AI Could Mislead Voters in US 2024 Election, Experts Warn
For years, computer engineers and scientists have warned that cheap, powerful artificial intelligence (AI) tools would soon allow anyone to create fake images, video and audio realistic enough to fool voters and perhaps sway an election.
The threat posed by AI and so-called deepfakes always seemed years away.
Not anymore.
AI tools can now create cloned human voices and hyper-realistic images, videos and audio in seconds, at minimal cost. When strapped to social media algorithms, this fake and digitally created content can spread quickly, and target specific audiences.
The implications for the 2024 US presidential campaigns and elections are as large as they are troubling: Generative AI could be used to mislead voters, impersonate candidates and undermine elections on a scale and at a speed not yet seen.
Risks include automated robocall messages, in a candidate's voice, instructing voters to cast ballots on the wrong date. Or audio recordings of a candidate supposedly confessing to a crime or expressing racist views. And many more.
"What if Elon Musk personally calls you and tells you to vote for a certain candidate?" said Oren Etzioni, the former CEO of the Allen Institute for AI. "A lot of people would listen. But it's not him."

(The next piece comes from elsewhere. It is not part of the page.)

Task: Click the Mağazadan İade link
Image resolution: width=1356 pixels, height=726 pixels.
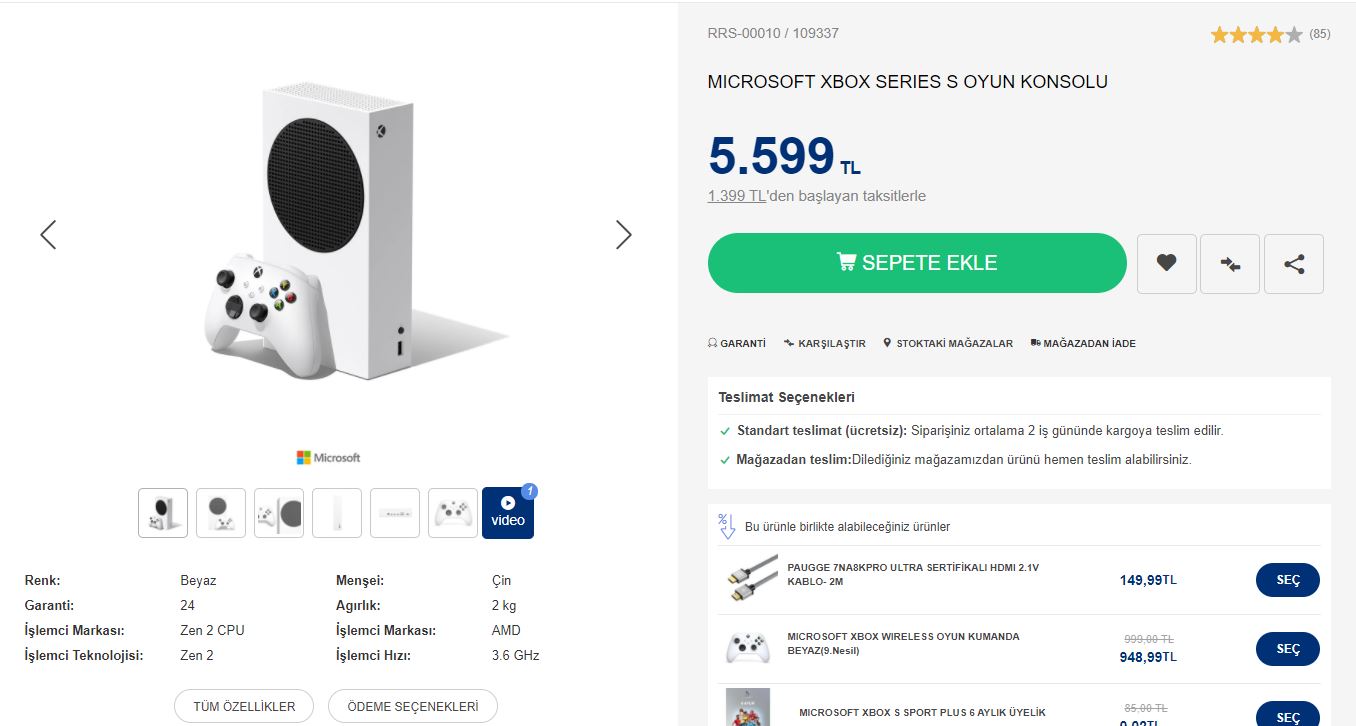Action: pyautogui.click(x=1083, y=343)
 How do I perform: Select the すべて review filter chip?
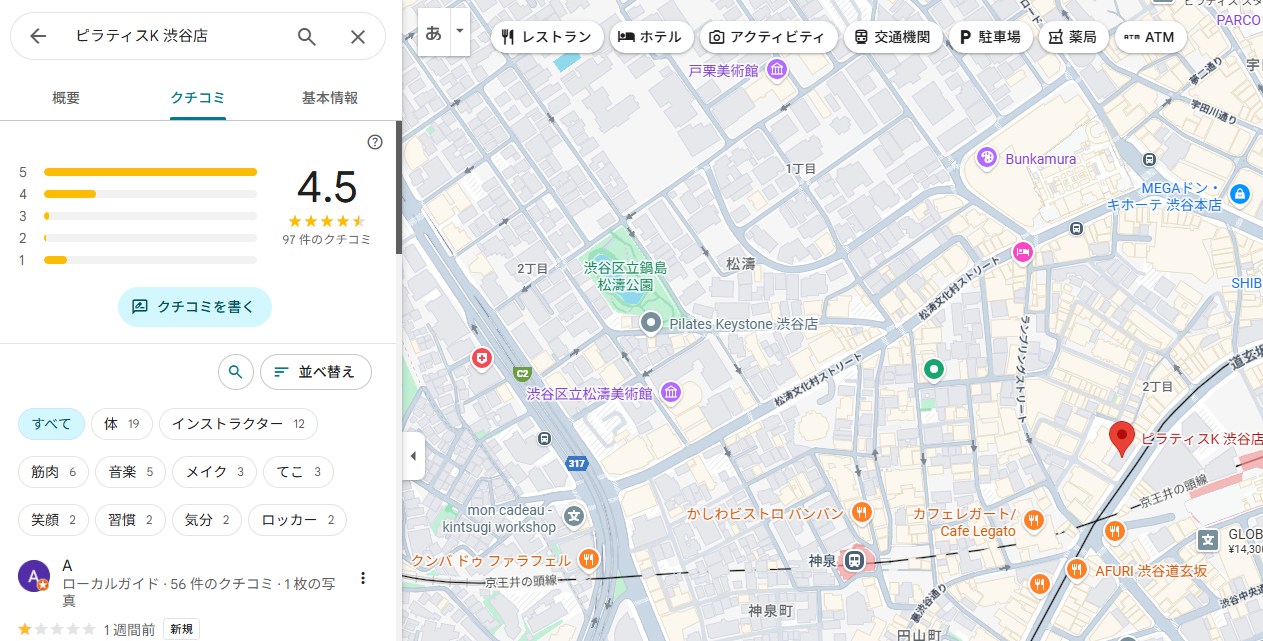click(51, 424)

AI-generated political disinformation already has gone viral online ahead of the 2024 election, from a doctored video of Biden appearing to give a speech attacking transgender people to AI-generated images of children supposedly learning satanism in libraries.
While some creators acknowledge the use of AI in their content, others may not.
Legislation that would require candidates to label campaign advertisements created with AI has been introduced in the House of Representatives by Yvette Clarke.
Clarke said her greatest fear is that generative AI could be used before the 2024 election to create a video or audio that incites violence and turns Americans against each other.
Other forms of artificial intelligence have been a feature of political campaigning for years, using data and algorithms to automate tasks such as targeting voters on social media or tracking down donors.